All the processes and tools in use today did not just materialize; people working together on a Project created or procured them. Projects generate value by creating something new, or making something better. They have a finite existence, unlike processes that can operate indefinitely. Projects start with a specific goal and a team of people that work together to accomplish the goal. Projects end when the objective has been achieved, or when the team has been disbanded for failure, or disbanded because the project’s objectives are no longer considered important. At any point in time the enterprise may have multiple projects underway to develop new organizational capabilities.

The word Tool applies to either the sharp rock that makes the hunter’s spear deadlier, or to the computer form that once filled-in will disseminate information rapidly and accurately among office workers. “Tool” could also apply to the ovens that a baker uses to cook bread, or to the forklift truck a warehouse worker uses to store raw materials. In the most general sense the entire warehouse is also a tool, as is rented office space. In my very basic depiction of an enterprise, all the value producing or value protecting assets of an enterprise fall into the Tool category. For example, if an enterprise has a patent on a technology it invented, the actual patent is a tool that can be used to defend against other enterprises copying or using the protected technology.

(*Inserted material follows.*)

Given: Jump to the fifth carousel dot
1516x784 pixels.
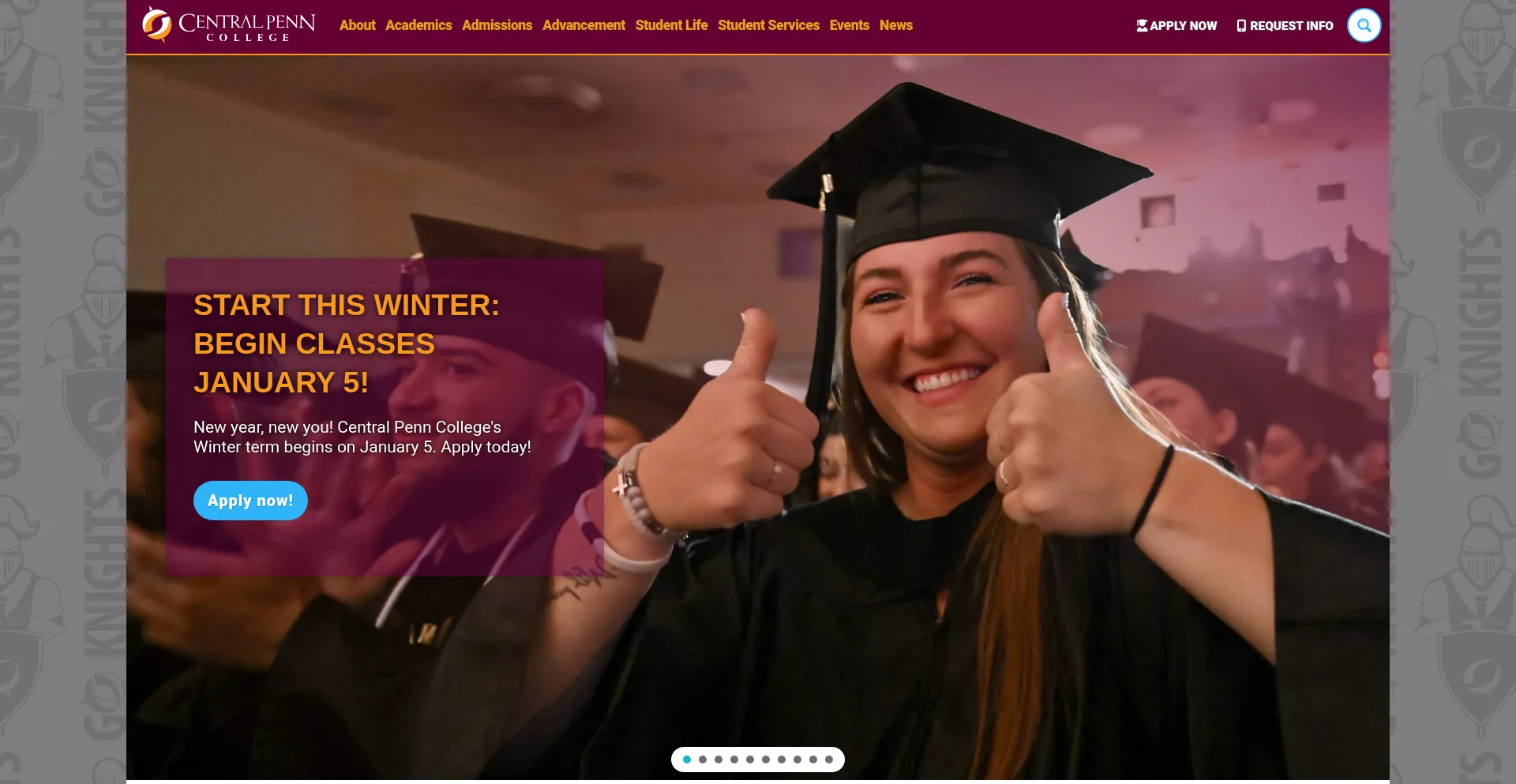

People populate the enterprise for the purpose of making processes work and projects succeed, although people feel more comfortable with the relationship pointing in the other direction, with processes and projects existing to make people more ‘productive’.

All enterprises need a minimum set of rules and understandings by which they are governed and these rules and understandings can be either formal or informal. How people react to the total sum of all the formal and informal rules is called the Culture. Powerful Cultures create an alignment of action among all employees towards achieving the objectives of the enterprise. Entrepreneurial Leaders understand how to create powerful cultures where all their stakeholders know what to do to best help the enterprise without having to be told!

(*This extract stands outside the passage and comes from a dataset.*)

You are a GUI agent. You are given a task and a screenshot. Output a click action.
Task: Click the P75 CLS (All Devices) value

Creating Value and the Concept of Leverage

In all cases, enterprises are formed to create leverage – doing more than a person or an unorganized group of people could do on their own. Without leverage an enterprise would not be worth the efforts required to form it and to keep it going. Leverage is how much more output can be created compared to what the same people could produce on their own. Leverage is the same thing as the ‘productivity’ of the enterprise.

Enterprise leverage is created solely by utilizing processes and by successfully completing projects. Enterprises create their leverage by intelligently organizing people to repetitively perform processes that create output more effectively than the same number of people could do themselves. Factories and offices are all filled with people performing processes to create products and deliver services that the world values.

All enterprises use projects to create the processes they need to operate and the tools they use to make their employees more productive. Some enterprises create most of their value using projects. For example, many contractors and architectural firms derive most of their competitive advantage from their ability to manage projects rather than their ability to create innovative processes. Similarly, volunteer organizations are often focused on delivering their value through charitable projects, like holding an annual flower show to raise money for a children’s hospital.

Since the value created by an enterprise[1] is directly proportional to both the amount of leverage the enterprise generates and to the number of people working for the enterprise, Entrepreneurial Leaders need to understand both how an enterprise operates and how to lead significant numbers of highly motivated people to staff their projects and processes. This is what ELs need to know about how enterprises create value.

Some people instinctually understand how enterprises work but most people don’t. There is major confusion over projects and processes that causes even MBAs to fail. Many entrepreneurs don’t understand the critical role of culture in creating value and mistakenly think that culture means creating an office environment that feels good but which doesn’t align anyone to make any extra effort to help the enterprise achieve its goals.

You now know more about how enterprises work than most MBAs.

[1] The value created by an enterprise can be measured using different metrics but the most common are profit, EBITDA (Earnings before Interest, Taxes, Depreciation, and Amortization), and cash flow. Social enterprises like charities or churches may measure their value creation using other metrics that ultimately directly relate to contributions or volunteers.